Which properties did you use to describe the cars? (keyword properties).

Properties describe the car.

What are the properties of the car on the left? Is it blueish? Is it a Fiat? Yup, those are properties of the car. You can see I listed a few of the properties in a boiled down javascript syntax.

Now time to break down the example:

car.make = "Fiat";

Another way to look at it is: Object.property = “descriptor”;

Or in English, The car make is a Fiat.

What are the properties of the car on the right? It is white. It is a sports car. Yup, those are a few of its properties.

Describing this object in javascript.

car.color = "white";

In plain English, the car color is white.

One more exercise, to seal the deal on properties. Look at the javascript code below. Open a new browser tab, and search for an image of this car. What would you type in Google?

var car = {
 make: "Ford",
 model: "Explorer",
 year: 2010,
 color: "red",
}

Would you Google: “2010 red Ford explorer”? Perhaps you find images like this?

Try to search for an image of this car.

var car = {
 type: "sports",
 year: 2016,
 color: "yellow",
}

What would you type in Google? Yellow sports? Probably not, you would get some strange results like this:

You would put in “2016 yellow sports car”.

The first example’s properties provide a more refined result. You need to remember this when describing your objects. I only describe the car as well as I specified its properties.

Now that we have described the cars. What do both of these cars do? Stepping into a car you probably first start it.  Starting is one thing the car does, at least we hope it starts. Pause and think about “what do cars do?”

A car starts. It can turn right, turn left, go backward, forward, etc… these are tasks a car does.
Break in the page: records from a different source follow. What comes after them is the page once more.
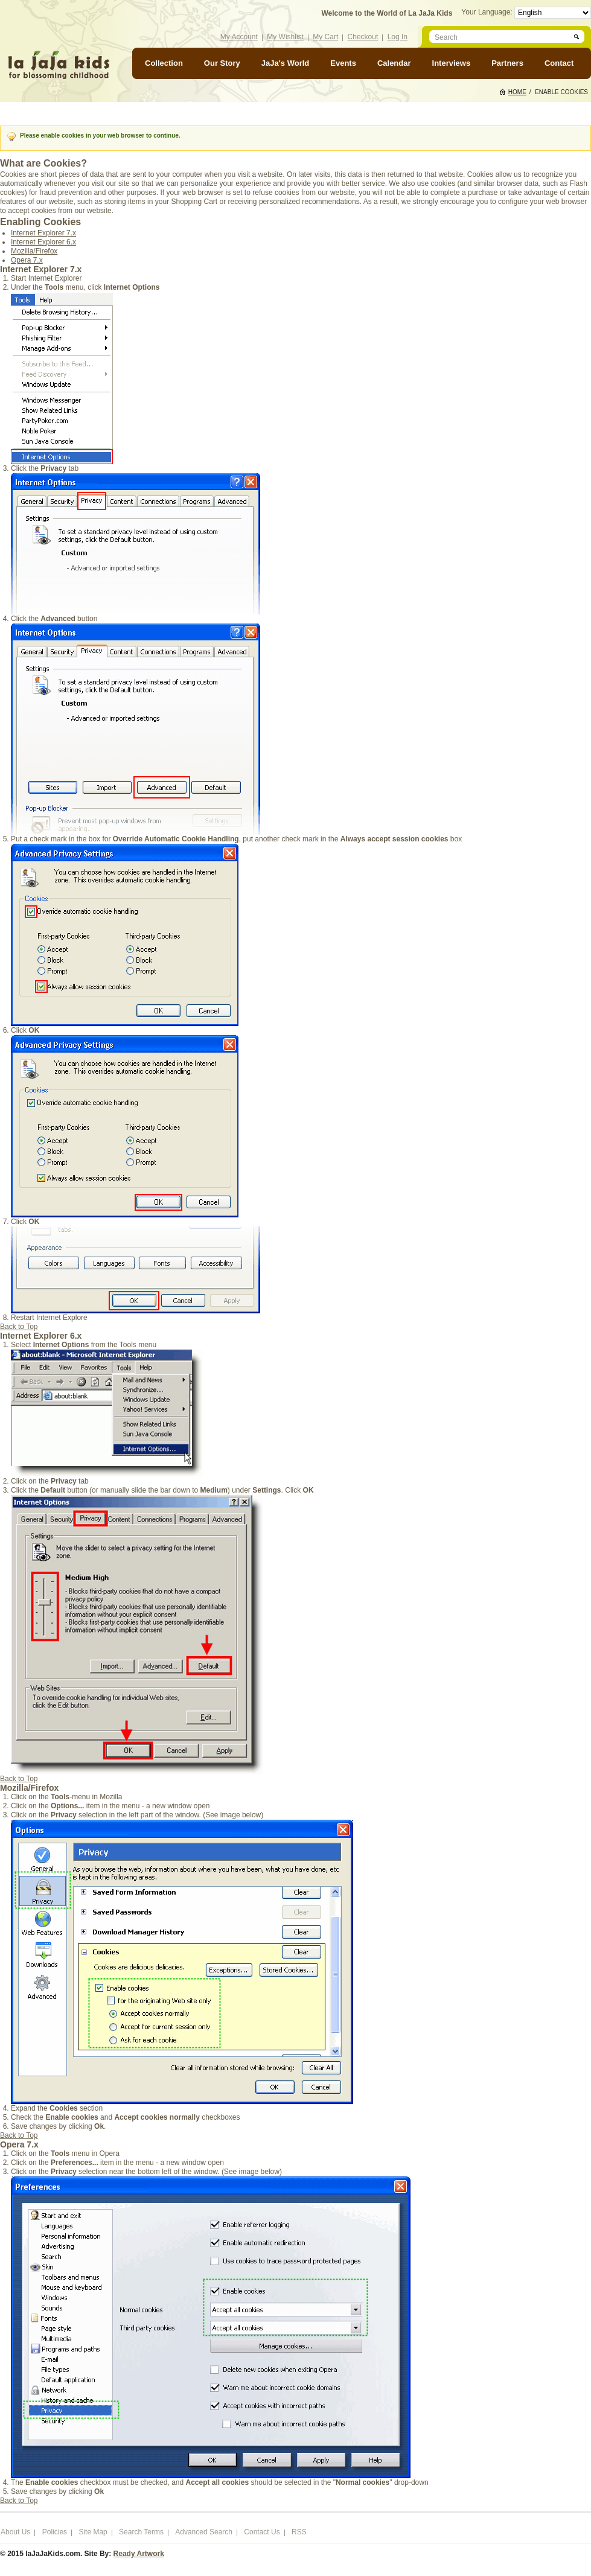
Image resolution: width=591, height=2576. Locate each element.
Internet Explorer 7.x (43, 233)
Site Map (92, 2532)
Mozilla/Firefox (34, 251)
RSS (299, 2532)
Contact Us (262, 2532)
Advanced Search (203, 2532)
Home (517, 92)
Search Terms (141, 2532)
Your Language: (487, 12)
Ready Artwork (138, 2553)
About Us (15, 2532)
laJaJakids (58, 65)
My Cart (325, 37)
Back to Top (18, 1326)
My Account (239, 37)
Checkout (363, 37)
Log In (397, 37)
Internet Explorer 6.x (43, 242)
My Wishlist (285, 37)
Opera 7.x (27, 260)
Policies (54, 2532)
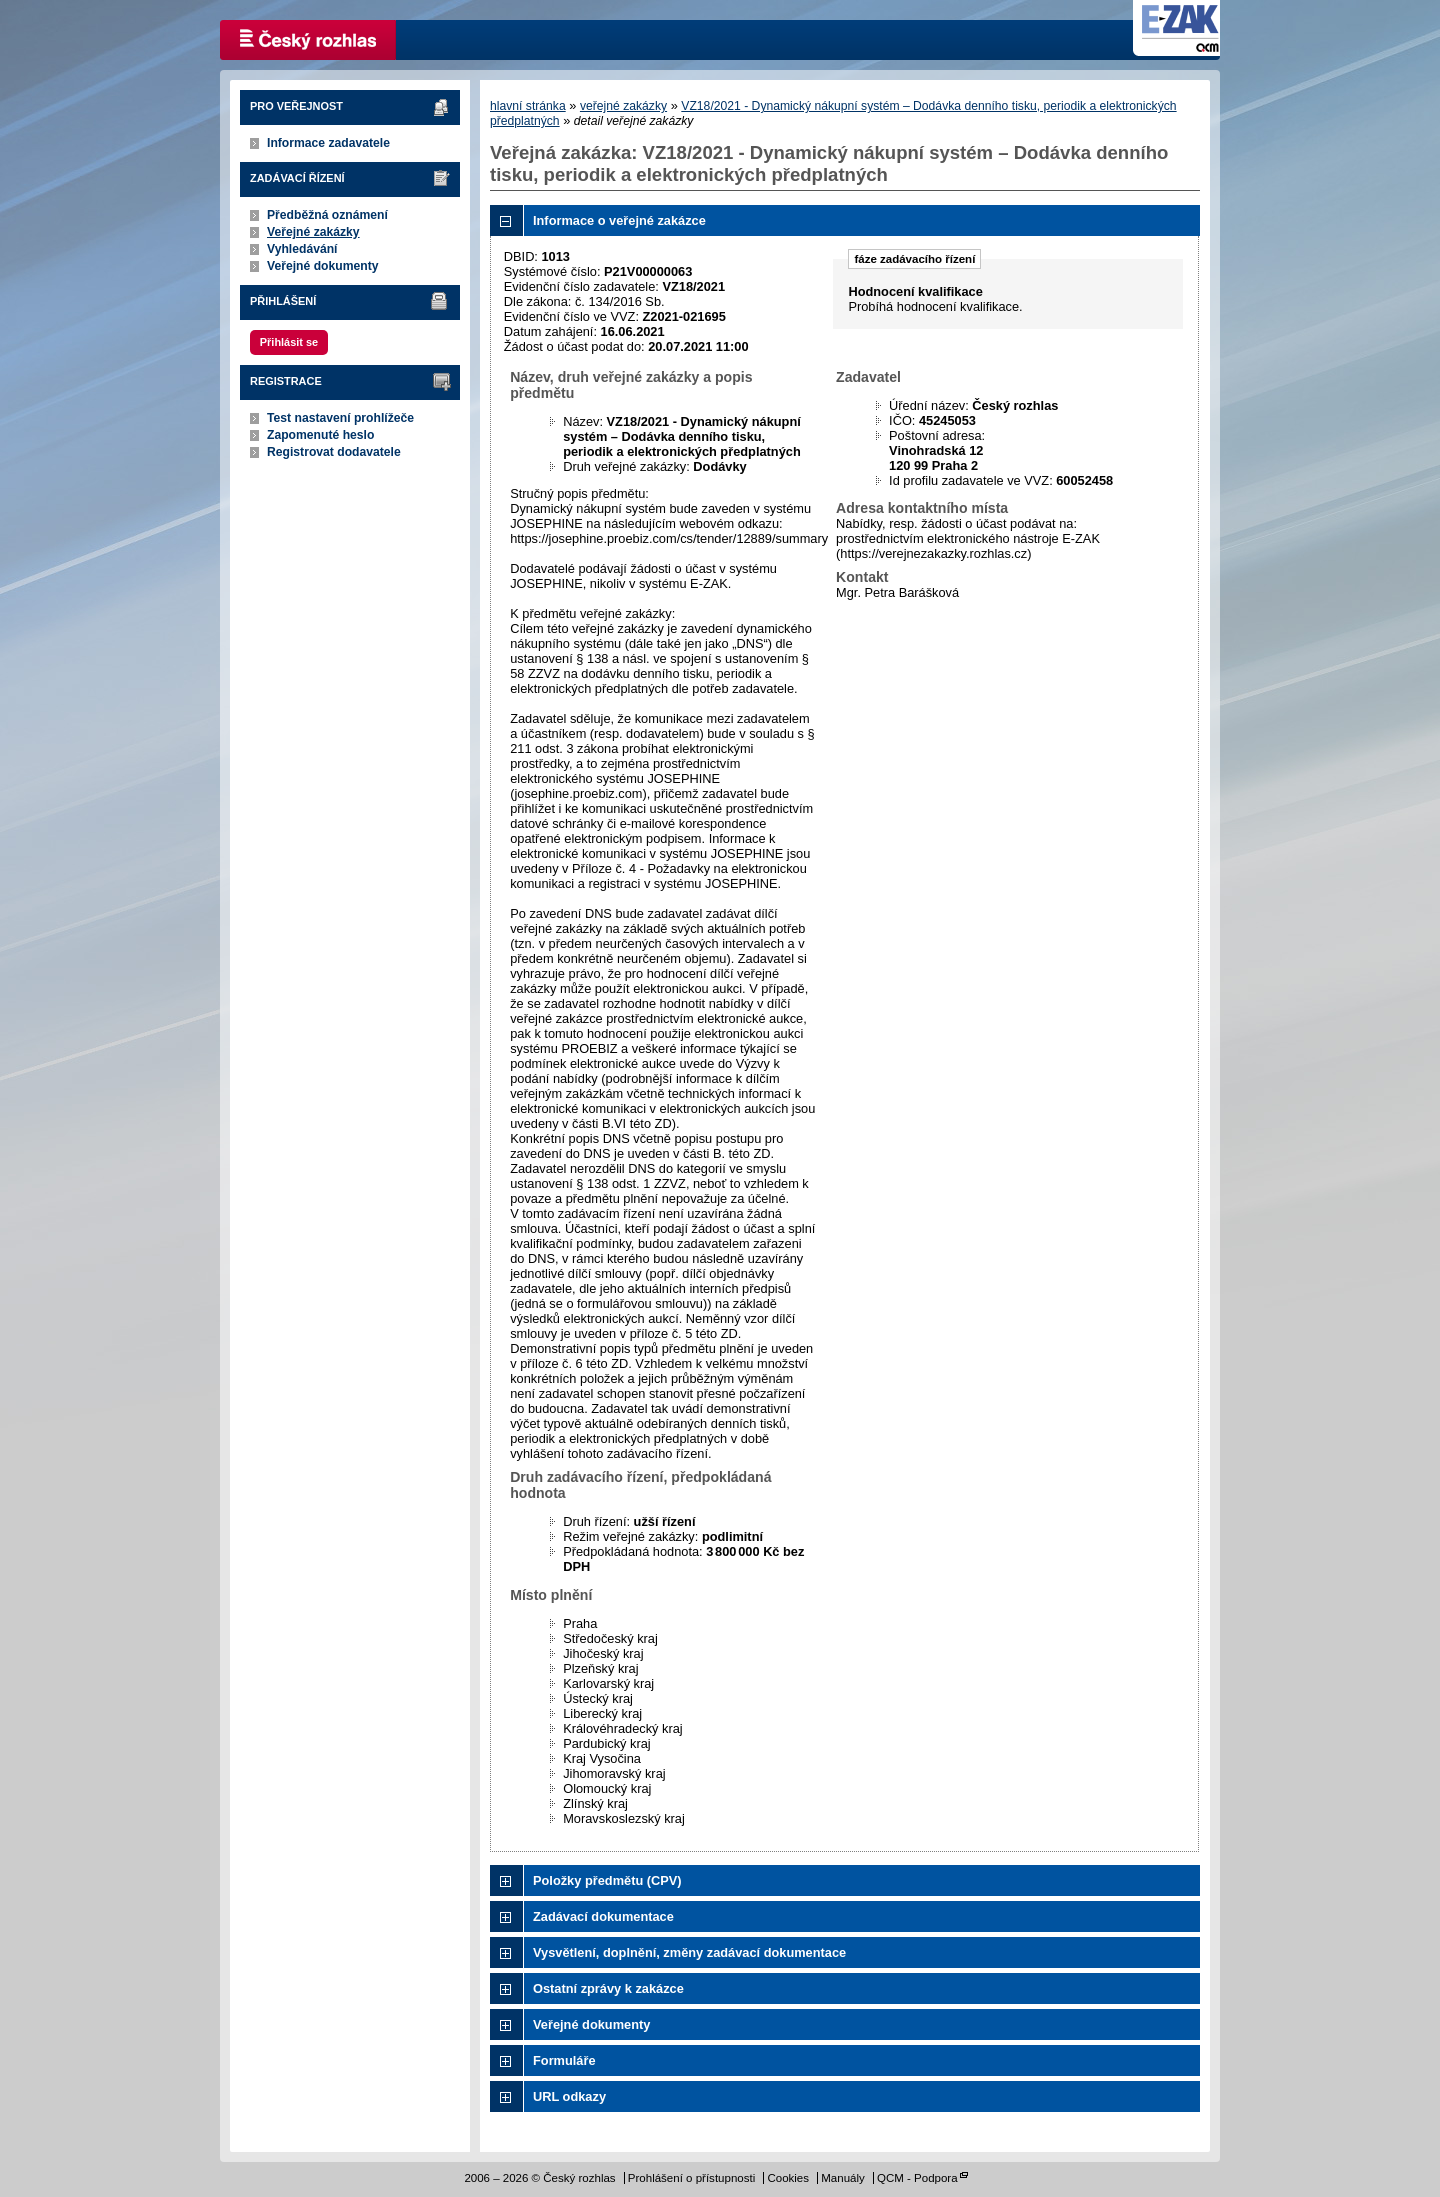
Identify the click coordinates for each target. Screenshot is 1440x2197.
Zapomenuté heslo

Methods are what the car does.

For example, written in javascript:

car.drive();
car.brake();
car.stop();

Breaking this down.

Object.method();
WhatItIs.WhatItDoes();

Think of methods as commands. You are commanding the object to do something. CAR I COMMAND YOU TO DRIVE!

car.drive();

In English, DRIVE THE CAR!

If you know javascript, you will see that the .drive(); looks a lot like the syntax you use to fire a function. For example:

// Defining the function
function helloWorld() {
 console.log(“hello world”);
}

// Firing the function
helloWorld();

Look at line 7. Notice the syntax. helloWorld(); looks a lot like car.drive(); doesn’t it? The only item missing is the car. You can think of “methods” as functions for that object. Or what that object does. What do I mean by that?

food.drive(); doesn’t make sense. What food does is different than a car.

That is it:
Objects are cars.
Properties describe the cars.
Methods are what the cars do.

I hope you found this article about object-oriented programing helpful, now keep coding.